→ **本文**:
..........

COCOMITE | Teachme Biz | Dojo | tebiki | NotePM | ManualForce | |
主用途 | 手順書 | 手順書+教育 | PC操作 | 動画教育 | ナレッジWiki | AI自動生成 |
動画対応 | ◎ | ◎ | ◯ | ◎ | △ | ◎ |
階層/タグ | 5階層 | 4階層 | 3階層 | タグ | フォルダ+タグ | タグ |
AI機能 | 作成支援 | 翻訳 | ー | 自動字幕 | ー | 全文生成 |
権限制御 | ◯ | ◯ | ◯ | ◯ | ◯ | ◯ |
料金例 | 29,600円〜 | 59,800円〜 | 38万円買切 | 要問合せ | 4,800円〜 | 2,800円/人〜 |
迷ったときの目安
・作成工数を最短にしたい → ManualForce
・動画教育を一気に整備 → tebiki
・全社ナレッジ基盤まで拡張 → NotePM
6. よくある質問(FAQ)

..........

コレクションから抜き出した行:

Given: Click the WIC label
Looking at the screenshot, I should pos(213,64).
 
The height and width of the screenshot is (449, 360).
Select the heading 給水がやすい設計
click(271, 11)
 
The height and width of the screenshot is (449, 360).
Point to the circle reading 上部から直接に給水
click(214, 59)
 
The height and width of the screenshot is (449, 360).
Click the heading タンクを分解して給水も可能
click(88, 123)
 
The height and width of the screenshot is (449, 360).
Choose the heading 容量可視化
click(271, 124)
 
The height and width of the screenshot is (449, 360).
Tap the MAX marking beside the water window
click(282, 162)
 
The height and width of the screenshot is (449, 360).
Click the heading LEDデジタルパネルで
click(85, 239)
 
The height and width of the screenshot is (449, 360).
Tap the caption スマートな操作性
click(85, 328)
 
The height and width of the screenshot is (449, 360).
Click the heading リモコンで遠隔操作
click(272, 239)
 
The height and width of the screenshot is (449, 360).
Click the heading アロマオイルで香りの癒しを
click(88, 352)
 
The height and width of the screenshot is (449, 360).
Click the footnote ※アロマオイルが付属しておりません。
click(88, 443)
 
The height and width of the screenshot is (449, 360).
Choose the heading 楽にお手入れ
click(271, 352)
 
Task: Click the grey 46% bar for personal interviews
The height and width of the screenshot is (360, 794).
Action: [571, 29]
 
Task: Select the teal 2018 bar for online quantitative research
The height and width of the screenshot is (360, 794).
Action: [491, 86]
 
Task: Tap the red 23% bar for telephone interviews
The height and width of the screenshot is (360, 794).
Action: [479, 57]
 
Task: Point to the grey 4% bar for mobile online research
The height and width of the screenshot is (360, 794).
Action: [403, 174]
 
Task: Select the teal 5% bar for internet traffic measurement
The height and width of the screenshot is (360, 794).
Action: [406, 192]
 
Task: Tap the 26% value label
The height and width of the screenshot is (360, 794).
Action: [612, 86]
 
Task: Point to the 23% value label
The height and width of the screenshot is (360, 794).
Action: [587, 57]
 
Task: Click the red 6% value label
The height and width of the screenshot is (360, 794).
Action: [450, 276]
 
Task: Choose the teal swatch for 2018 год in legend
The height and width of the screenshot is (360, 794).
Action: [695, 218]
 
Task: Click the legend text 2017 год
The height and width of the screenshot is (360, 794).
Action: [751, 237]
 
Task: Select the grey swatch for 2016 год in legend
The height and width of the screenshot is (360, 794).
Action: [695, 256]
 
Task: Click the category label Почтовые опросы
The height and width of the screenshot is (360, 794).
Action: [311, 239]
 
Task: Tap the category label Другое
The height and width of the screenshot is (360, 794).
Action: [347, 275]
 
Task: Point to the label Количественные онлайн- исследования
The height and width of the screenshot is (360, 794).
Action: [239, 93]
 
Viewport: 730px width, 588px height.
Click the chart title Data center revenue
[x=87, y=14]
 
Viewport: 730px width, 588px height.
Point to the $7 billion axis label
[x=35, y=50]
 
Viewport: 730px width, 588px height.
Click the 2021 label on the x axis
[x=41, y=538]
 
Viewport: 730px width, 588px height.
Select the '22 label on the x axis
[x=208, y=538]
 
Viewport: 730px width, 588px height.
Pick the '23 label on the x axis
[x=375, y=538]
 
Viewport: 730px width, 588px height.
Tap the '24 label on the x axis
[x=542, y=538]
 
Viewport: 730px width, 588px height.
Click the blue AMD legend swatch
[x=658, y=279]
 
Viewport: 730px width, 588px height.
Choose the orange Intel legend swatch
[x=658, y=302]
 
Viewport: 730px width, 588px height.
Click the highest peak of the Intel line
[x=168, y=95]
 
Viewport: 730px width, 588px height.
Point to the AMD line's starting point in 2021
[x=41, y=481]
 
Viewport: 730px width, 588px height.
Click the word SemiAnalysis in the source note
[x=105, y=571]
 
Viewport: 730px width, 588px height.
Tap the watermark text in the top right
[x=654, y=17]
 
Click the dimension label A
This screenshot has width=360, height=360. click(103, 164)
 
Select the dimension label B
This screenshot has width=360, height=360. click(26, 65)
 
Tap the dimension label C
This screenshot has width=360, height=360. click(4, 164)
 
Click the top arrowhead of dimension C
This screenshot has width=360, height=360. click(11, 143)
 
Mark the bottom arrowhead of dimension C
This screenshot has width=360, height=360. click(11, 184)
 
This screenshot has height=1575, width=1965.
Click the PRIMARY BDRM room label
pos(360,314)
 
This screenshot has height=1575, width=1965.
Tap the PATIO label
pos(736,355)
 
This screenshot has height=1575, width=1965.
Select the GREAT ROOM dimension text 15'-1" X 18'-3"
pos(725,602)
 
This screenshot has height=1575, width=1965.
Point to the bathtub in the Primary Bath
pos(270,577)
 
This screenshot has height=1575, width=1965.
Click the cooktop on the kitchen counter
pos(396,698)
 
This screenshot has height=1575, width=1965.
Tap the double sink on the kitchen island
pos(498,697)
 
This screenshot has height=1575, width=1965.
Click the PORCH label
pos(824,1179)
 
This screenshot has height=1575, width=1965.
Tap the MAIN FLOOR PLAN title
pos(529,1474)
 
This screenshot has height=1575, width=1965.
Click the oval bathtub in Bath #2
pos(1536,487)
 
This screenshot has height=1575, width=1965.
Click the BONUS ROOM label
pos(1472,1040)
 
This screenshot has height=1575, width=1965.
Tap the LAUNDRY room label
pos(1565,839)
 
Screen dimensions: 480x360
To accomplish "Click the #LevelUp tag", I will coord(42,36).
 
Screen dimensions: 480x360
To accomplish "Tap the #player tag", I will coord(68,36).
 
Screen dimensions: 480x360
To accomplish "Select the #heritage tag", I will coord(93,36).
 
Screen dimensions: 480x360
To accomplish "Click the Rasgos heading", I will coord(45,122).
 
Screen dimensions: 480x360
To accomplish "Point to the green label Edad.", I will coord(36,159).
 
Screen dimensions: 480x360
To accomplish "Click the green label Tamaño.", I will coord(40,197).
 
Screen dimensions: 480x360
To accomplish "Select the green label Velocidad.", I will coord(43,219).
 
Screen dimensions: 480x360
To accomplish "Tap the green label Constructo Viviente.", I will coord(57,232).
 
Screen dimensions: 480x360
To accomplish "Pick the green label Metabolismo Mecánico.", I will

..........

→ **作業の目的**: 上のマニュアル作成ツール比較表の「COCOMITE | Teachme」から「6. よくある質問(FAQ)」までを、手を加えずに書き写すこと。

→ **解答欄**:
COCOMITE | Teachme Biz | Dojo | tebiki | NotePM | ManualForce | |
主用途 | 手順書 | 手順書+教育 | PC操作 | 動画教育 | ナレッジWiki | AI自動生成 |
動画対応 | ◎ | ◎ | ◯ | ◎ | △ | ◎ |
階層/タグ | 5階層 | 4階層 | 3階層 | タグ | フォルダ+タグ | タグ |
AI機能 | 作成支援 | 翻訳 | ー | 自動字幕 | ー | 全文生成 |
権限制御 | ◯ | ◯ | ◯ | ◯ | ◯ | ◯ |
料金例 | 29,600円〜 | 59,800円〜 | 38万円買切 | 要問合せ | 4,800円〜 | 2,800円/人〜 |
迷ったときの目安
・作成工数を最短にしたい → ManualForce
・動画教育を一気に整備 → tebiki
・全社ナレッジ基盤まで拡張 → NotePM
6. よくある質問(FAQ)